::: DATA SHOWN :::

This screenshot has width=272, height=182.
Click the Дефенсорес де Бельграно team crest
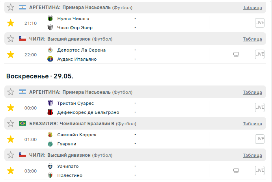point(50,112)
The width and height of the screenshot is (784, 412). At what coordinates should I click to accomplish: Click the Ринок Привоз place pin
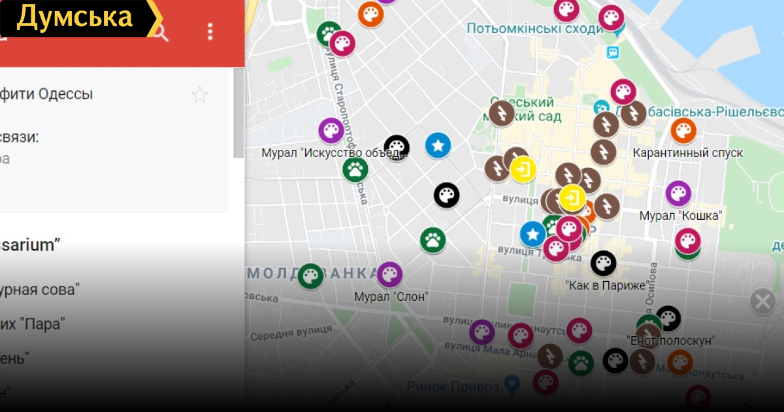[x=513, y=381]
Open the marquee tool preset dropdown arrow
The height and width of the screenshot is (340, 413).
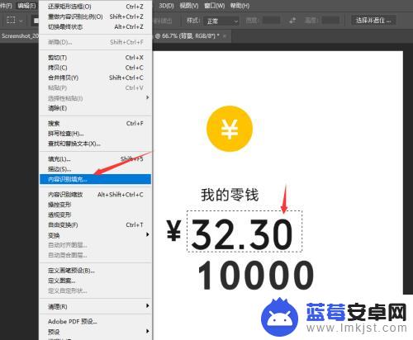pos(21,21)
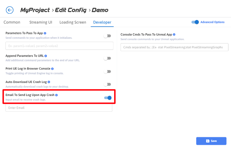The width and height of the screenshot is (231, 149).
Task: Open the Streaming UI tab
Action: point(41,22)
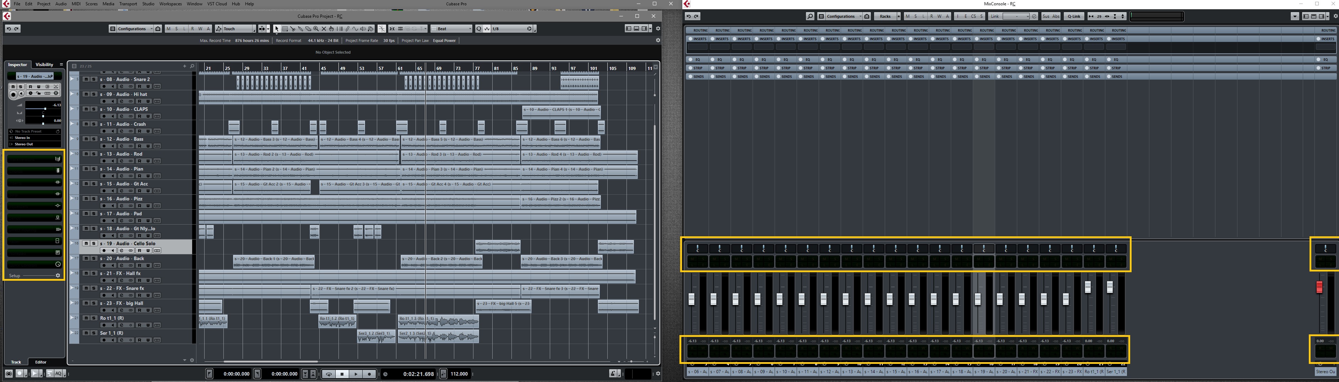This screenshot has height=382, width=1339.
Task: Select the Range Selection tool
Action: 285,29
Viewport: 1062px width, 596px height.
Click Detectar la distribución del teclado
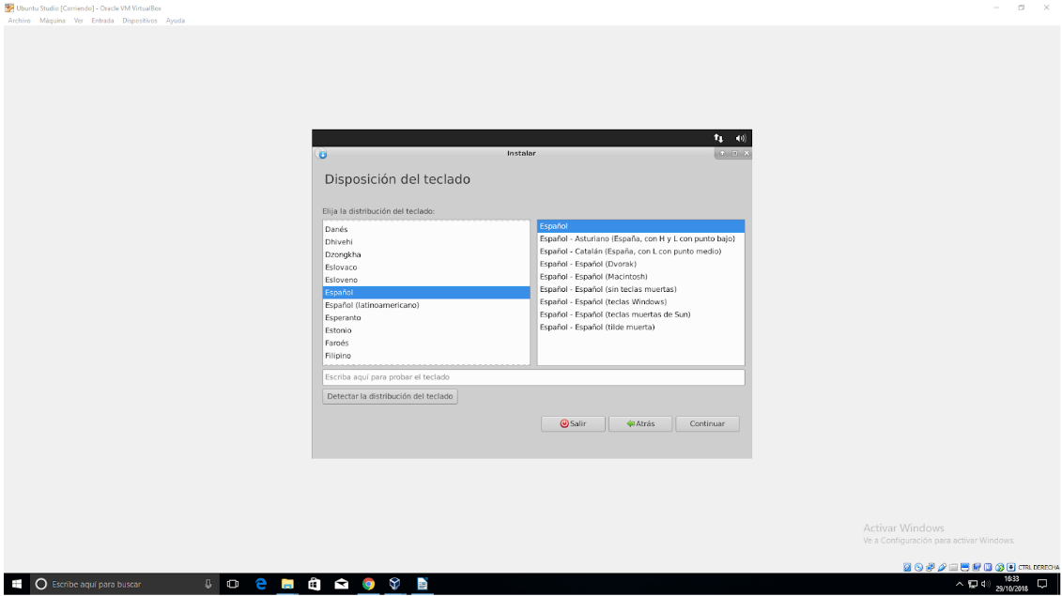pyautogui.click(x=390, y=396)
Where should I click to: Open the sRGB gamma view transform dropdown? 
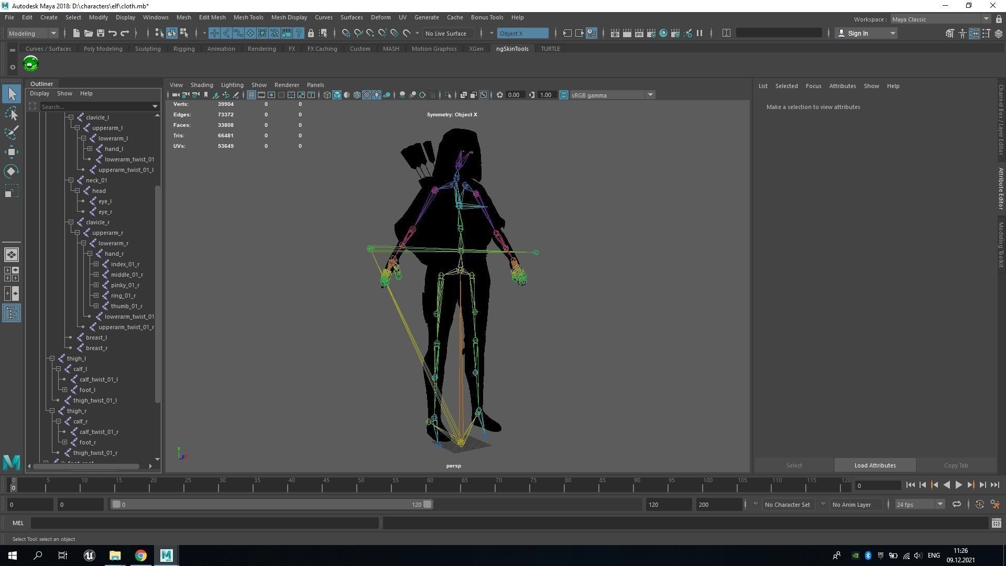click(x=650, y=95)
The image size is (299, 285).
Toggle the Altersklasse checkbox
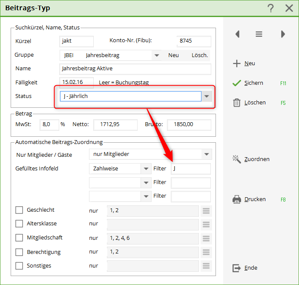pyautogui.click(x=19, y=224)
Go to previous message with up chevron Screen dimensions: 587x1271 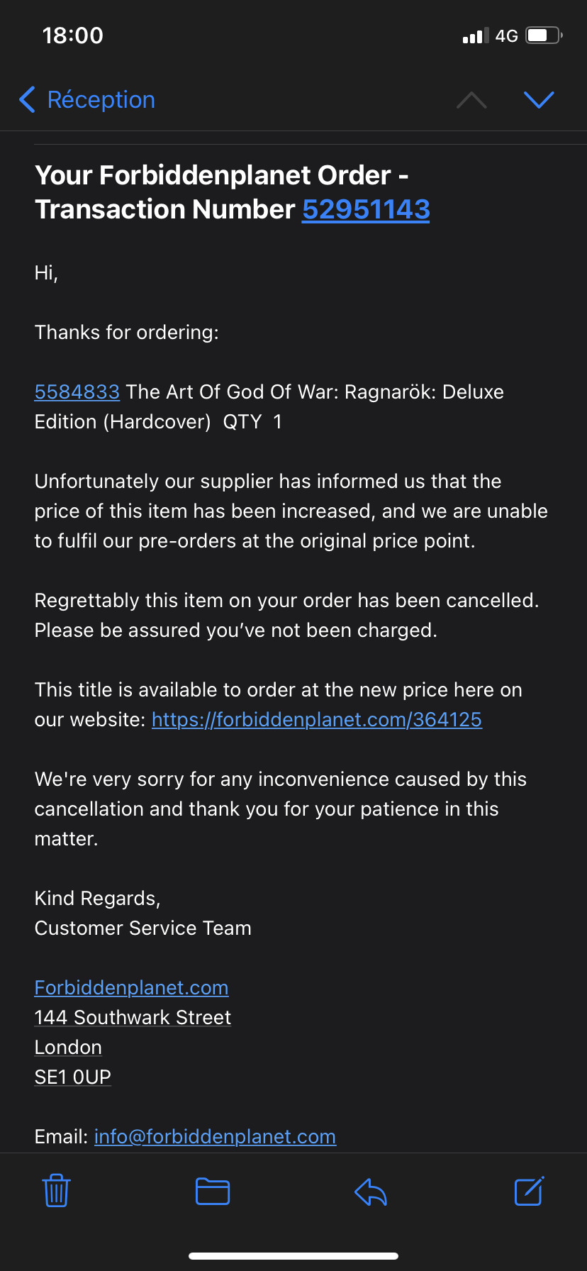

:::

**WHAT YOU NEED TO DO:**
Output every line of the items above as a Markdown table with two columns, Row and Line, numbering the rows in order and omitting blank lines. Leave the pictures out of the table.

**OUTPUT:**
| Row | Line |
|---|---|
| 1 | This screenshot has width=272, height=182. |
| 2 | Click the Дефенсорес де Бельграно team crest |
| 3 | point(50,112) |
| 4 | The width and height of the screenshot is (784, 412). At what coordinates should I click to accomplish: Click the Ринок Привоз place pin |
| 5 | [x=513, y=381] |
| 6 | Open the marquee tool preset dropdown arrow |
| 7 | The height and width of the screenshot is (340, 413). |
| 8 | pos(21,21) |
| 9 | The width and height of the screenshot is (231, 149). |
| 10 | Task: Open the Streaming UI tab |
| 11 | Action: point(41,22) |
| 12 | This screenshot has height=382, width=1339. |
| 13 | Task: Select the Range Selection tool |
| 14 | Action: 285,29 |
| 15 | Viewport: 1062px width, 596px height. |
| 16 | Click Detectar la distribución del teclado |
| 17 | pyautogui.click(x=390, y=396) |
| 18 | Where should I click to: Open the sRGB gamma view transform dropdown?  |
| 19 | click(x=650, y=95) |
| 20 | The image size is (299, 285). |
| 21 | Toggle the Altersklasse checkbox |
| 22 | pyautogui.click(x=19, y=224) |
| 23 | Go to previous message with up chevron Screen dimensions: 587x1271  |